Action item »
Would you transcribe the records word for word, please?

= Beginning of Section =

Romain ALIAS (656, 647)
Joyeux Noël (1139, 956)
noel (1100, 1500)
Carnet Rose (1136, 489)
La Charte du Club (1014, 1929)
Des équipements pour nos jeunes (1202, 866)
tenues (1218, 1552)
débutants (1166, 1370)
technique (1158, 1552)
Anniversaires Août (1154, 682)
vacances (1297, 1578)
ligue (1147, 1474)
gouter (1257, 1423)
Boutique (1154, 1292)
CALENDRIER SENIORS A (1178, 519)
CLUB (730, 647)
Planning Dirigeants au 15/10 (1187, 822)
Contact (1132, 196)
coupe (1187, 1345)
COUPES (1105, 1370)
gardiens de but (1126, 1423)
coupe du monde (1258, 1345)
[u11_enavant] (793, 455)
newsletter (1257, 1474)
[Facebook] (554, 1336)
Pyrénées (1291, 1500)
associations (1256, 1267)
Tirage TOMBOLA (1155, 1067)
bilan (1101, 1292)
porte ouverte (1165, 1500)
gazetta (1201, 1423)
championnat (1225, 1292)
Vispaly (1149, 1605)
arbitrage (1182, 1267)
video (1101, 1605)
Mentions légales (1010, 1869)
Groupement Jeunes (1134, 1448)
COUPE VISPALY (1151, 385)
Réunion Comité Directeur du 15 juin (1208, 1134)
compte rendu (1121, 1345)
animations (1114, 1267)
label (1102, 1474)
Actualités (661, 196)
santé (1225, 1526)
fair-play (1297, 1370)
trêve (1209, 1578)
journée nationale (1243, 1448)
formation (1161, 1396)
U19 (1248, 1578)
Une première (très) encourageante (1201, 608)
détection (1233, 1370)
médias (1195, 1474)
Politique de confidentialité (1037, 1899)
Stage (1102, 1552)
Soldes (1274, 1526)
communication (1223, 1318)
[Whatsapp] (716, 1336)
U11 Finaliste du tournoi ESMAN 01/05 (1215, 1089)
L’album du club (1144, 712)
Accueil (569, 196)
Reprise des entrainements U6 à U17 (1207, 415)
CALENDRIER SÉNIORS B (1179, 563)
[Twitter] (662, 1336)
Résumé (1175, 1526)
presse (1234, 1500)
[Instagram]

= End of Section =

Output below »
Romain ALIAS (656, 647)
Joyeux Noël (1139, 956)
noel (1100, 1500)
Carnet Rose (1136, 489)
La Charte du Club (1014, 1929)
Des équipements pour nos jeunes (1202, 866)
tenues (1218, 1552)
débutants (1166, 1370)
technique (1158, 1552)
Anniversaires Août (1154, 682)
vacances (1297, 1578)
ligue (1147, 1474)
gouter (1257, 1423)
Boutique (1154, 1292)
CALENDRIER SENIORS A (1178, 519)
CLUB (730, 647)
Planning Dirigeants au 15/10 (1187, 822)
Contact (1132, 196)
coupe (1187, 1345)
COUPES (1105, 1370)
gardiens de but (1126, 1423)
coupe du monde (1258, 1345)
[u11_enavant] (793, 455)
newsletter (1257, 1474)
[Facebook] (554, 1336)
Pyrénées (1291, 1500)
associations (1256, 1267)
Tirage TOMBOLA (1155, 1067)
bilan (1101, 1292)
porte ouverte (1165, 1500)
gazetta (1201, 1423)
championnat (1225, 1292)
Vispaly (1149, 1605)
arbitrage (1182, 1267)
video (1101, 1605)
Mentions légales (1010, 1869)
Groupement Jeunes (1134, 1448)
COUPE VISPALY (1151, 385)
Réunion Comité Directeur du 15 juin (1208, 1134)
compte rendu (1121, 1345)
animations (1114, 1267)
label (1102, 1474)
Actualités (661, 196)
santé (1225, 1526)
fair-play (1297, 1370)
trêve (1209, 1578)
journée nationale (1243, 1448)
formation (1161, 1396)
U19 (1248, 1578)
Une première (très) encourageante (1201, 608)
détection (1233, 1370)
médias (1195, 1474)
Politique de confidentialité (1037, 1899)
Stage (1102, 1552)
Soldes (1274, 1526)
communication (1223, 1318)
[Whatsapp] (716, 1336)
U11 Finaliste du tournoi ESMAN 01/05 (1215, 1089)
L’album du club (1144, 712)
Accueil (569, 196)
Reprise des entrainements U6 à U17 (1207, 415)
CALENDRIER SÉNIORS B (1179, 563)
[Twitter] (662, 1336)
Résumé (1175, 1526)
presse (1234, 1500)
[Instagram]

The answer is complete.